If victims don't have acute medical needs that require hospitalization, they could be taken there directly from the scene of the crime to be examined, have a police interview, be linked to a rape crisis advocate, and so on. They have everything done right then and there.

One of the reasons we chose this model was the number of cases in Philadelphia. We would handle 400 to -450 cases a year involving victims ages 16 and older.

The groups involved were the Sexual Assault Response Team for Philadelphia, which included police, the district attorney, and other agencies, plus WOAR and the Drexel University School of Medicine, where I was at the time. We started putting it together in 2010 and opened in April 2011.

What changes would you like to see going forward?

Victims should get the best possible care.
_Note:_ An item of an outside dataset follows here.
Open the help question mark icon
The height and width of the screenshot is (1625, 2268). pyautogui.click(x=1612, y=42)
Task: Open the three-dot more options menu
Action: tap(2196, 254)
It should be care that is victim-centered and trauma-informed.

A lot of the stereotypes and misinformation — how the victim acted, for instance — need to be out of the vocabulary, especially out of the vocabulary of health care workers and other professionals who take care of the patients.

The ultimate future for caring for victims of sexual violence starts with education and research communities. We really need to look at what are the best practices for caring for patients. What are the best practices for recovering evidence and documenting findings, for example.

A lot of what we do is anecdotal. The best practice is what it is because we've done it this way and it works. But is that really the best way? There has to be a commitment to research so that we actually know that what we are doing will make a difference and will matter to victims.